There are many different notions of bias and fairness. When comparing subpopulations, an especially important dichotomy is between (1) equal or equitable average outcomes and (2) equal or equitable treatment. In the particular context considered here, "equal treatment" and "equal opportunity" are not too different. However, comparing the average outcome of one subpopulation to another is different and sometimes less desirable than comparing the outcomes of pairs of individuals (one individual from each subpopulation) for which the individuals in each pair are similar. The latter requires comparing outcomes via "conditioning on" or "controlling for" confounding covariates.

Conditioning on or controlling for variates helps compare only those who are comparable. That often means matching up people by their age or income, for example, and then looking at differences in results between people with similar ages or similar incomes. Yet that raises the question: how many people with exactly the same age or exactly the same income are in the data? If there are too few, they will be unrepresentative. When there are too few, the randomness in the results fails to average away. This would seem to call for matching up people whose ages or incomes are only close, but not exactly the same. How close is "close"? Does it matter?

Choosing how close is "close" turns out to make all the difference. In many cases, the data can be made to support any arbitrary conclusion simply by manipulating how close is considered "close." Conventionally, adjusting data for covariates such as age and income often ends up fudging the numbers, spinning facts or figures. Even the well-intentioned are susceptible to confirmation bias, cherry-picking, or otherwise making the data merely confirm expectations.

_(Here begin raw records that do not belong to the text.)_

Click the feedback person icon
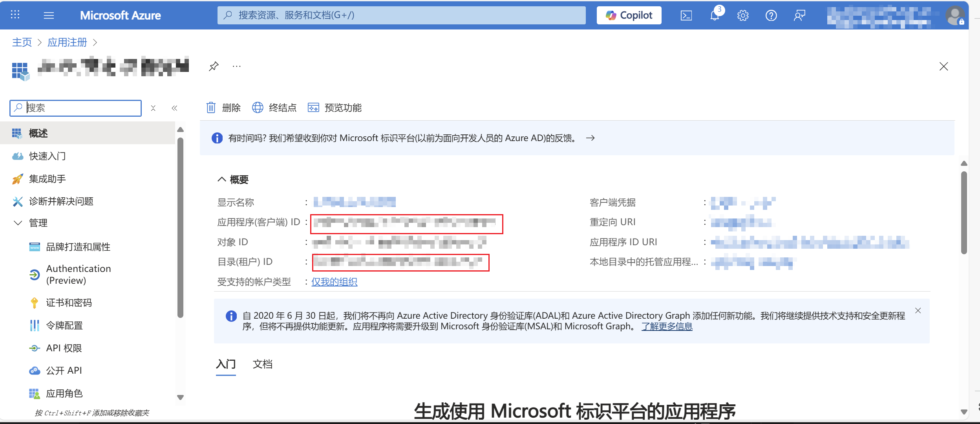 point(799,15)
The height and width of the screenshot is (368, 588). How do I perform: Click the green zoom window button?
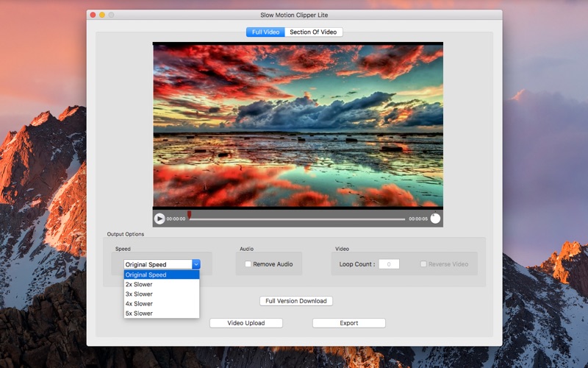click(x=112, y=15)
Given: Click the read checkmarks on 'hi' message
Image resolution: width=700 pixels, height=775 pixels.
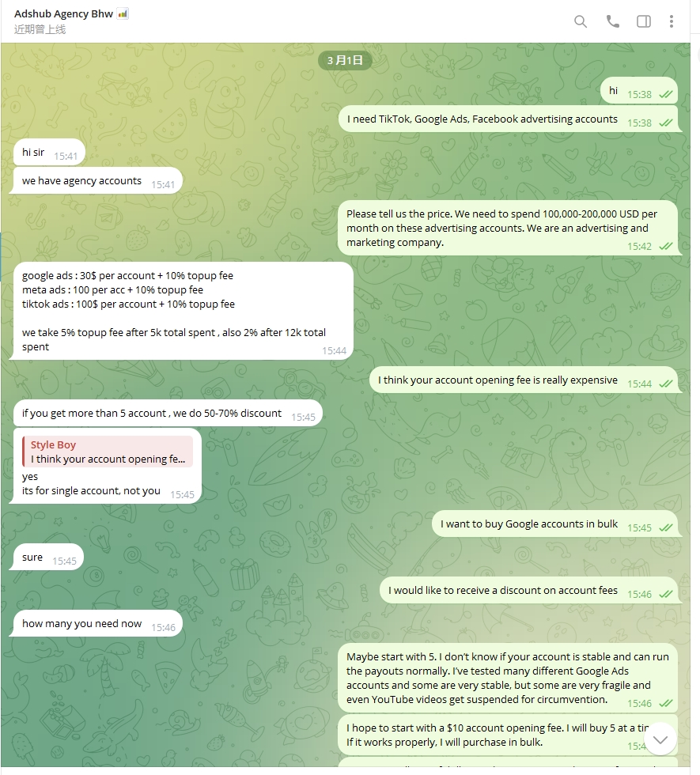Looking at the screenshot, I should click(666, 94).
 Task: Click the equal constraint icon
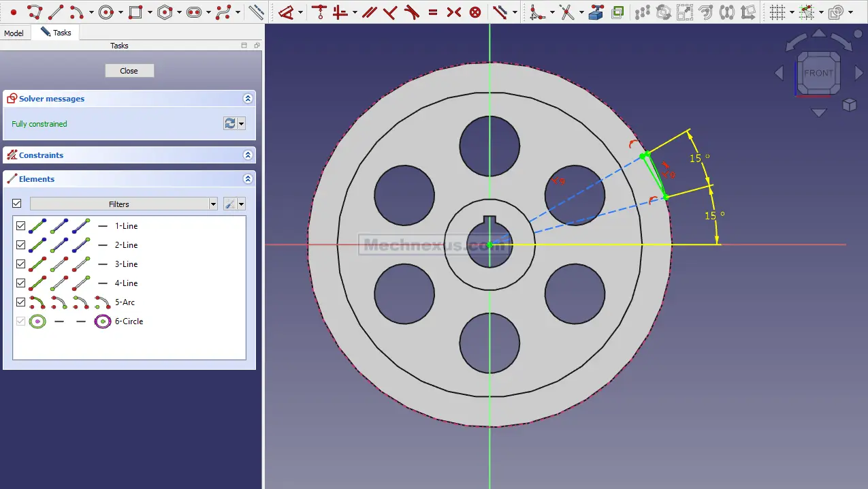[433, 12]
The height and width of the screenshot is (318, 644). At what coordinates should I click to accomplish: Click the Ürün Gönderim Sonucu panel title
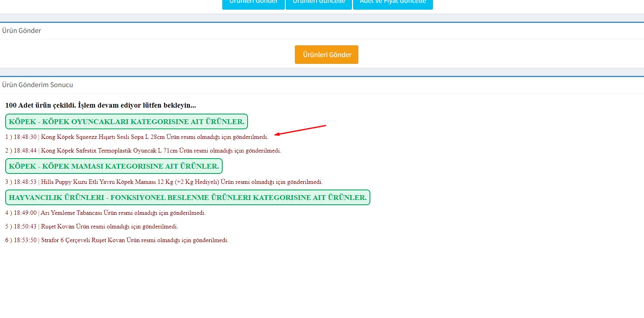click(38, 85)
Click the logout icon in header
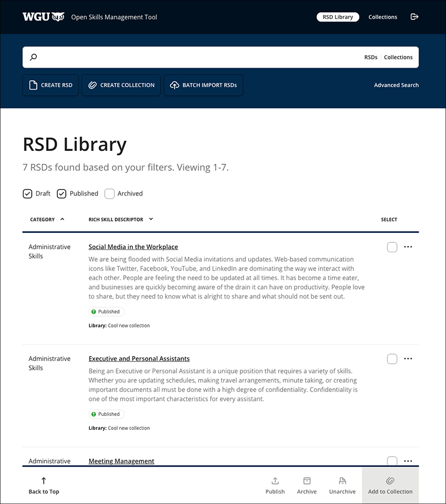The height and width of the screenshot is (504, 446). pyautogui.click(x=414, y=17)
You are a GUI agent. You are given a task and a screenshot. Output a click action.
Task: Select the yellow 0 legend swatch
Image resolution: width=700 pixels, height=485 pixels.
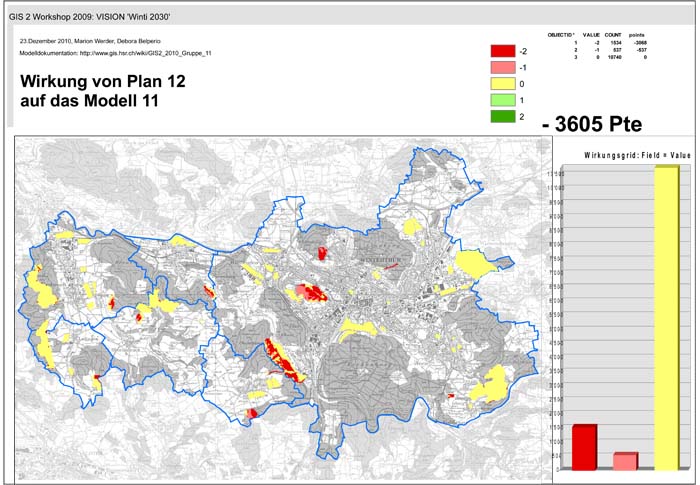[503, 84]
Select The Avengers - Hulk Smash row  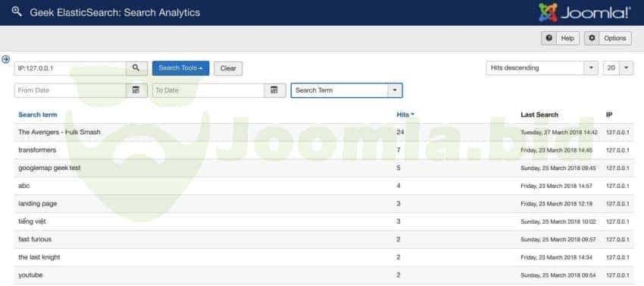pyautogui.click(x=324, y=133)
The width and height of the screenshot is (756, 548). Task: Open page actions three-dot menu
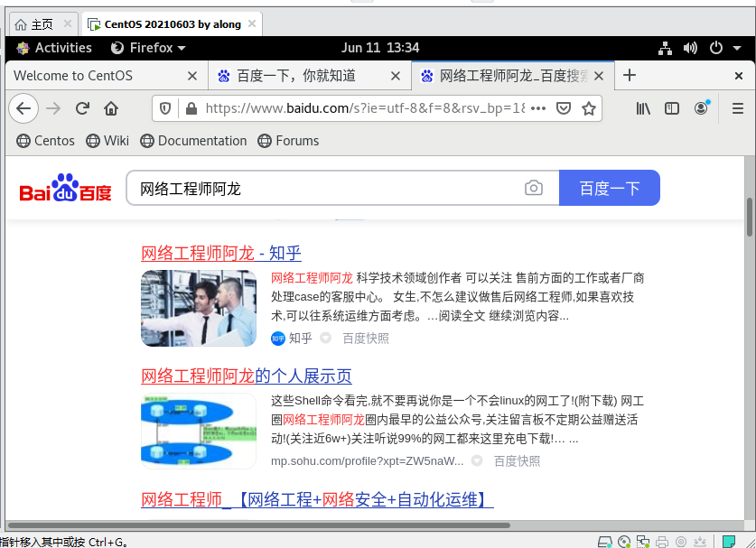pos(538,108)
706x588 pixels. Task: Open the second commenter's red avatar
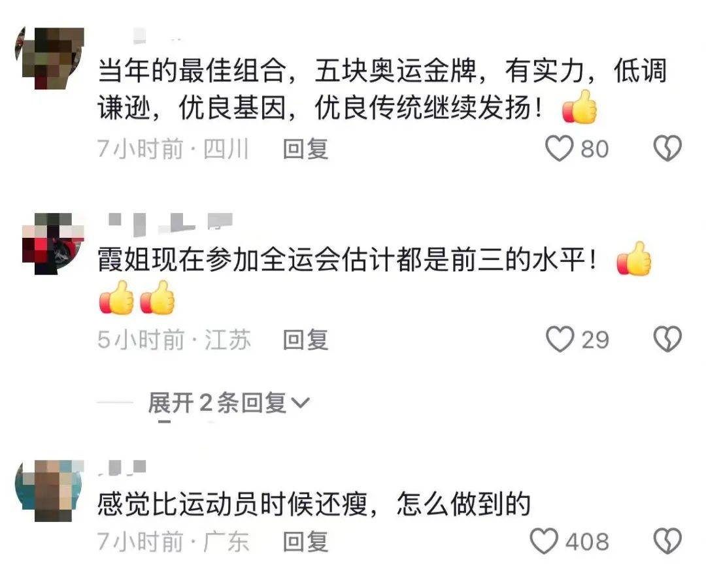pyautogui.click(x=53, y=244)
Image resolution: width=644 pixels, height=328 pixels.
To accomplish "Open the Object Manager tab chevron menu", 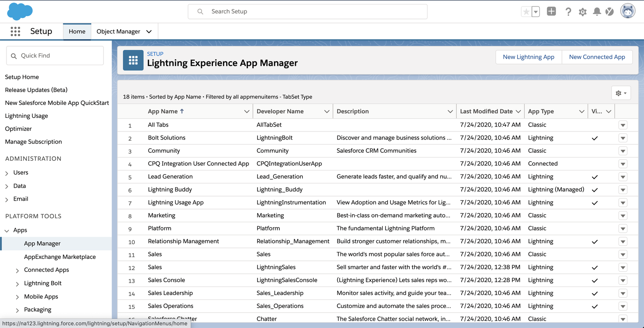I will 149,31.
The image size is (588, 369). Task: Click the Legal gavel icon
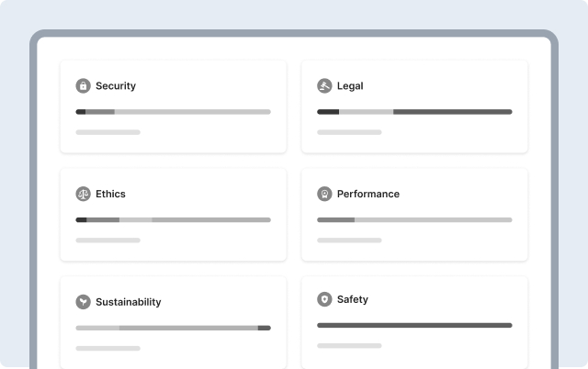pyautogui.click(x=324, y=85)
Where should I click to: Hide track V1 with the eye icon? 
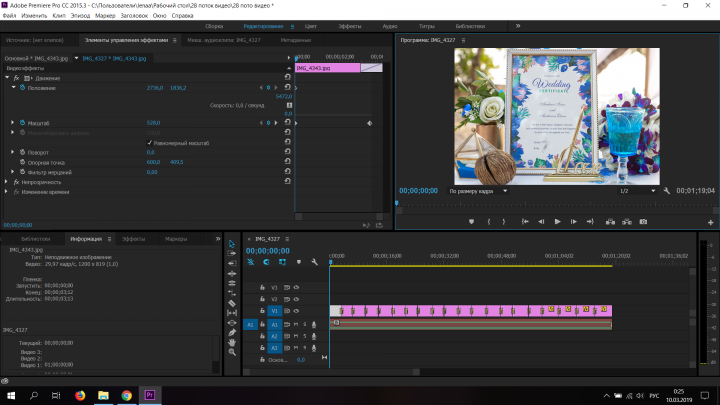pyautogui.click(x=296, y=311)
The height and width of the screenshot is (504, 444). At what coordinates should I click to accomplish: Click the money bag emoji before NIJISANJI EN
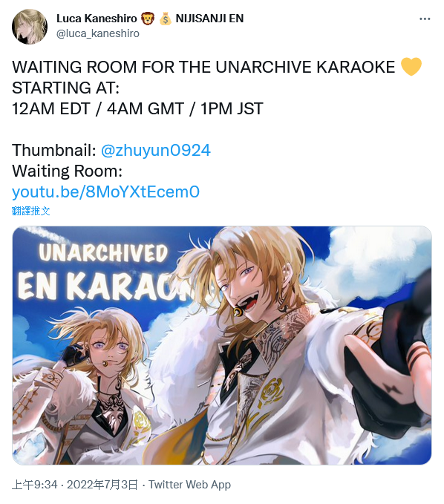166,19
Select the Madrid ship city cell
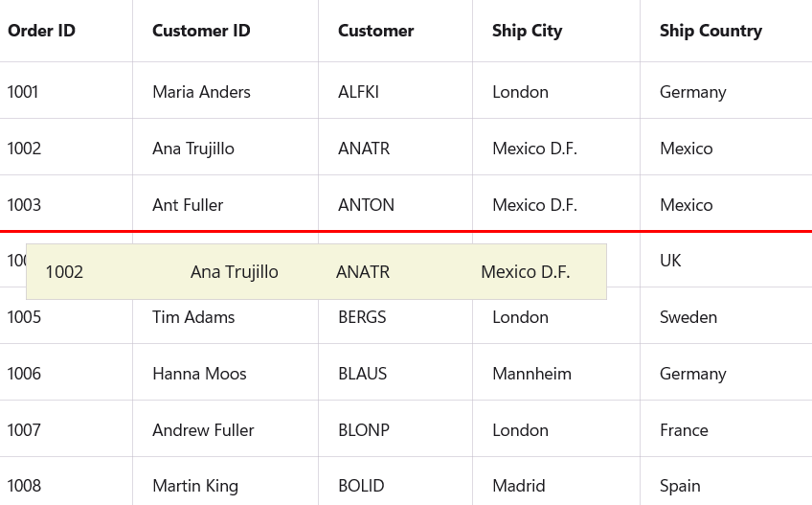Viewport: 812px width, 505px height. coord(518,486)
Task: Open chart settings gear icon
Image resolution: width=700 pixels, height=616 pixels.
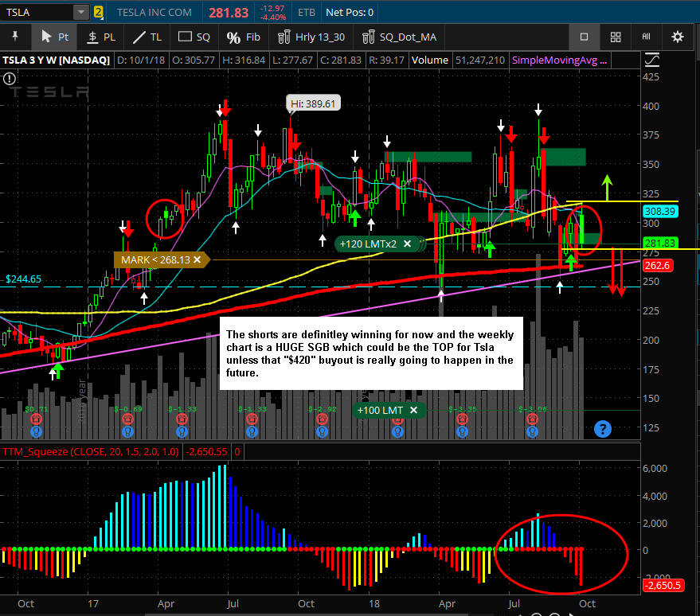Action: 677,37
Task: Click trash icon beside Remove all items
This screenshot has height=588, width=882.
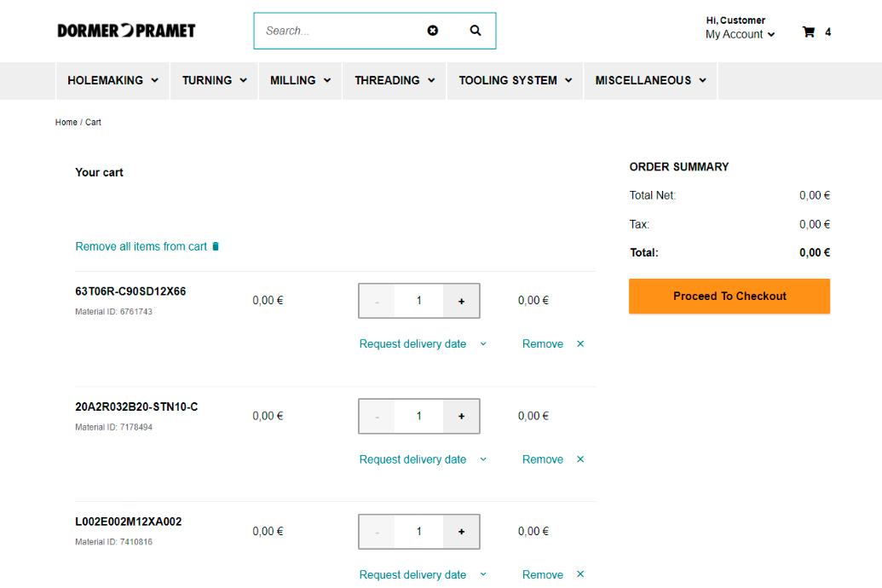Action: click(216, 246)
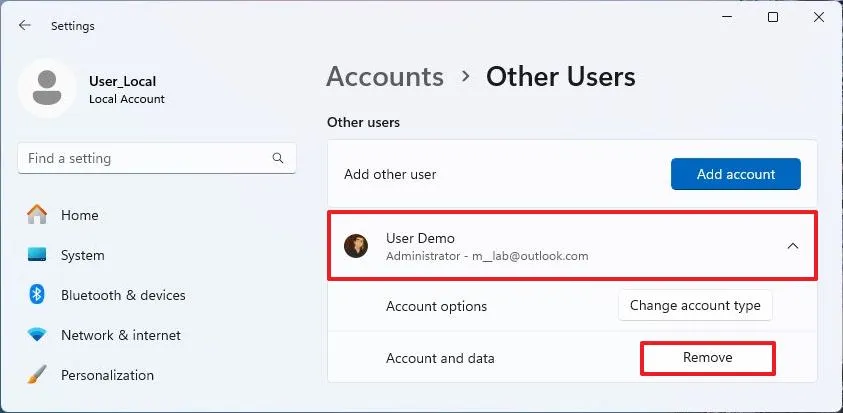
Task: Go back using the back arrow
Action: click(x=25, y=26)
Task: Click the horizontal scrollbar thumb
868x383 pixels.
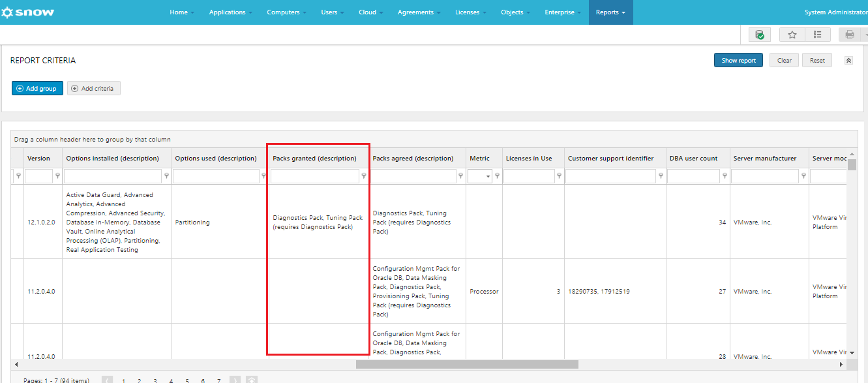Action: [x=467, y=364]
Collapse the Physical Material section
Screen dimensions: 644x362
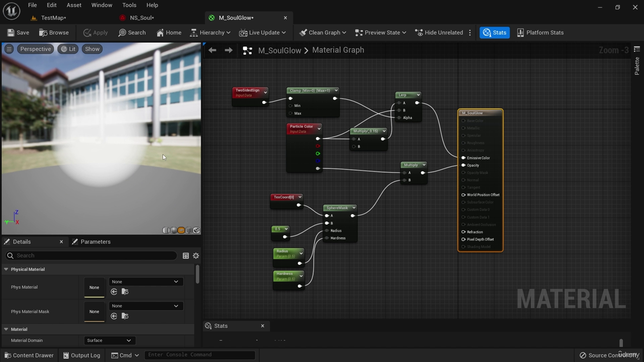(6, 269)
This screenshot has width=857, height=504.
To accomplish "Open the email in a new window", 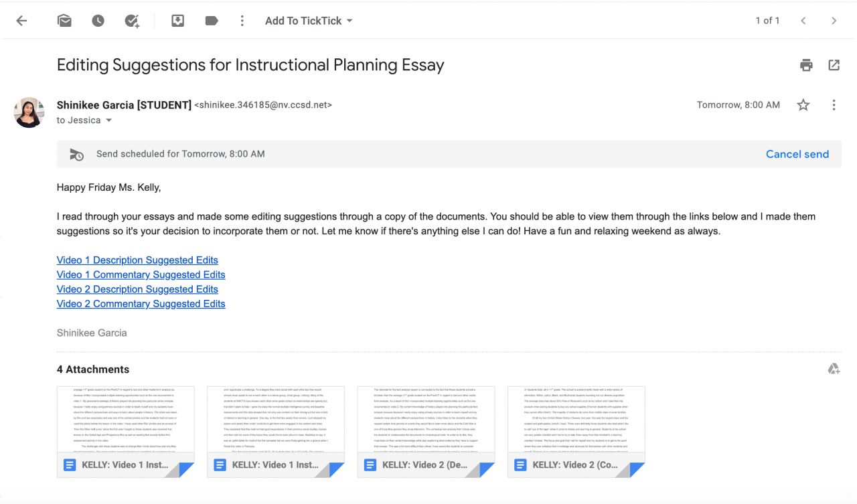I will [x=834, y=65].
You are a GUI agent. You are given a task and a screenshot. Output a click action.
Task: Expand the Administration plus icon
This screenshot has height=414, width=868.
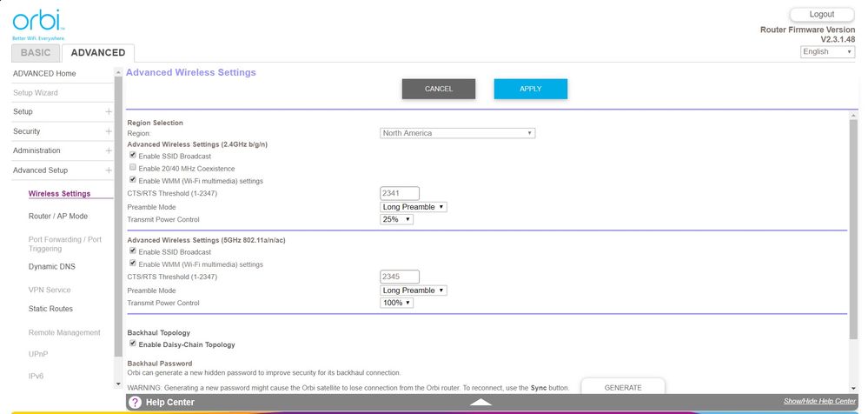click(x=109, y=150)
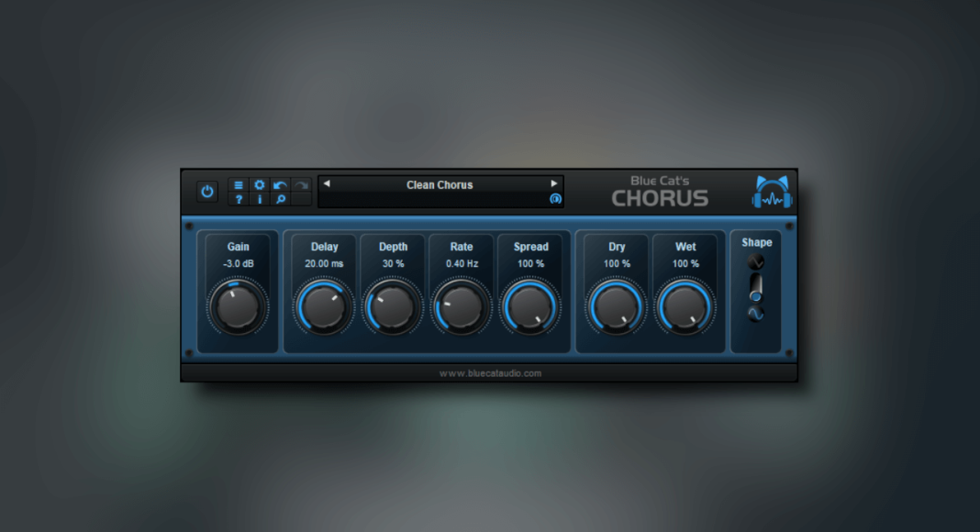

This tutorial shows how to avoid setting how close is "close." Without any parameter to tune, the tutorial's graphical methods and scalar summary statistics cannot mislead, not even in principle. These methods are thus well-suited for assessing bias, fairness, reliability, the calibration of predicted probabilities, and other treatment effects. The analysis applies to observational studies as well as to randomized controlled trials, including A/B tests. The most common use case is for analyzing the predictions or other outputs of machine-learned models.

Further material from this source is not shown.